Passage shown
Generating valid conversation pairs...


Pairs generated:   0%|          | 0/10000 [00:00<?, ?it/s]

In [17]:
def clean_text(text):
    text = re.sub(r'@\w+|http\S+', '', text)
    return text.strip()[:200]  # Limit to 200 characters

print("\nCleaning text...")
inputs = [clean_text(p[0]) for p in tqdm(pairs)]
targets = [clean_text(p[1]) for p in tqdm(pairs)]



Cleaning text...


  0%|          | 0/10000 [00:00<?, ?it/s]

  0%|          | 0/10000 [00:00<?, ?it/s]

In [18]:
train_inputs, val_inputs, train_targets, val_targets = train_test_split(
    inputs, targets, test_size=CONFIG["test_size"], random_state=42
)
print(f"\nTraining samples: {len(train_inputs)}")
print(f"Validation samples: {len(val_inputs)}")



Training samples: 9000
Validation samples: 1000


In [19]:
class ChatDataset(Dataset):
    def __init__(self, inputs, targets, tokenizer, max_len):
        self.inputs = inputs
        self.targets = targets
        self.tokenizer = tokenizer
        self.max_len = max_len

    def __len__(self): return len(self.inputs)

    def __getitem__(self, idx):
        input_enc = self.tokenizer(
            self.inputs[idx],
            max_length=self.max_len,
            padding='max_length',
            truncation=True,
            return_tensors='pt'
        )
        target_enc = self.tokenizer(
            self.targets[idx],
            max_length=self.max_len,
            padding='max_length',
            truncation=True,
            return_tensors='pt'
        )
        return {
            'input_ids': input_enc['input_ids'].squeeze(),
            'attention_mask': input_enc['attention_mask'].squeeze(),
            'labels': target_enc['input_ids'].squeeze()
        }

In [20]:
!pip install sentencepiece --quiet

In [21]:
device = torch.device("cuda" if torch.cuda.is_available() else "cpu")
print(f"\nInitializing model on {device}...")

tokenizer = T5Tokenizer.from_pretrained(CONFIG["base_model"])
model = T5ForConditionalGeneration.from_pretrained(CONFIG["base_model"]).to(device)

train_dataset = ChatDataset(train_inputs, train_targets, tokenizer, CONFIG["max_length"])
val_dataset = ChatDataset(val_inputs, val_targets, tokenizer, CONFIG["max_length"])


Initializing model on cuda...


In [22]:
training_args = TrainingArguments(
    output_dir='./results',
    num_train_epochs=CONFIG["epochs"],
    per_device_train_batch_size=CONFIG["batch_size"],
    per_device_eval_batch_size=CONFIG["batch_size"],
    evaluation_strategy='epoch',
    fp16=True,
    logging_steps=50,
    save_strategy='epoch',
    report_to='none',
    optim="adafactor",  # Uses less memory
)

trainer = Trainer(
    model=model,
    args=training_args,
    train_dataset=train_dataset,
    eval_dataset=val_dataset
)



In [23]:
print("\nStarting training...")
train_result = trainer.train()
print("\nTraining completed!")




Starting training...

Record set
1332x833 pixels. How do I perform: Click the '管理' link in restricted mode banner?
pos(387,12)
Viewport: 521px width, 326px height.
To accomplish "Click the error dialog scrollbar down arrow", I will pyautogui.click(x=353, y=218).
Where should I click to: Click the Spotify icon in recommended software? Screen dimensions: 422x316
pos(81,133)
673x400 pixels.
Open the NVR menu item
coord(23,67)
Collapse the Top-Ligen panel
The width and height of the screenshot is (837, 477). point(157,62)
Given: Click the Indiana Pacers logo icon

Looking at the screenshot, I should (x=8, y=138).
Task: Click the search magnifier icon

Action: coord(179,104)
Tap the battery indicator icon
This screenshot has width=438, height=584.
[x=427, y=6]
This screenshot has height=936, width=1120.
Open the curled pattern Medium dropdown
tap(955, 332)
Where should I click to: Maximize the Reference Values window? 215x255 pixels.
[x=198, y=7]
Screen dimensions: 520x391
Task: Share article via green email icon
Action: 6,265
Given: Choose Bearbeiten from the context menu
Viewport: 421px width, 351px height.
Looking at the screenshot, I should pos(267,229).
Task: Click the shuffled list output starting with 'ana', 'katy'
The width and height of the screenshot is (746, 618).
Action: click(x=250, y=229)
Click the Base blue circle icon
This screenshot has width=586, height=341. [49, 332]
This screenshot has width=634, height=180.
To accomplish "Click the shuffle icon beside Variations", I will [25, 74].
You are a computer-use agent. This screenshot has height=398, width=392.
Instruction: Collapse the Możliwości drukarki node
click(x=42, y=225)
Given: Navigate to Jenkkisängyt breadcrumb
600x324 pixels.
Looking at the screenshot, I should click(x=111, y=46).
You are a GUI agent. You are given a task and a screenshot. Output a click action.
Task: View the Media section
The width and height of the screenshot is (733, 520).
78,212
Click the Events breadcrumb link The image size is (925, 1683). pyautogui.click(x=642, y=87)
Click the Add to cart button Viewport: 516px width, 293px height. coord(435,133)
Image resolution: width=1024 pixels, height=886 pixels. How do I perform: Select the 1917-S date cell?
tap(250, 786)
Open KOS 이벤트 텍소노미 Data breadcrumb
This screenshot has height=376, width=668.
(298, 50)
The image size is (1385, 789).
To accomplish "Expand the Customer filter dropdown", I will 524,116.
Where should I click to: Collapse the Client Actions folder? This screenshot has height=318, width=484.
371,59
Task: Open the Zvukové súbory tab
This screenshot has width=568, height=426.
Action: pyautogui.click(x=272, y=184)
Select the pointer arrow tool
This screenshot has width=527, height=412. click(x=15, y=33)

Task list
1. In the model-training code, what optimizer do the training arguments specify?
2. Retype the model-training code, everything from "Training samples: 9000" down to "def __len__(self): return len(self.inputs)".

Solutions for each task
1. Adafactor (`optim="adafactor"`).

2.
Training samples: 9000
Validation samples: 1000


In [19]:
class ChatDataset(Dataset):
    def __init__(self, inputs, targets, tokenizer, max_len):
        self.inputs = inputs
        self.targets = targets
        self.tokenizer = tokenizer
        self.max_len = max_len

    def __len__(self): return len(self.inputs)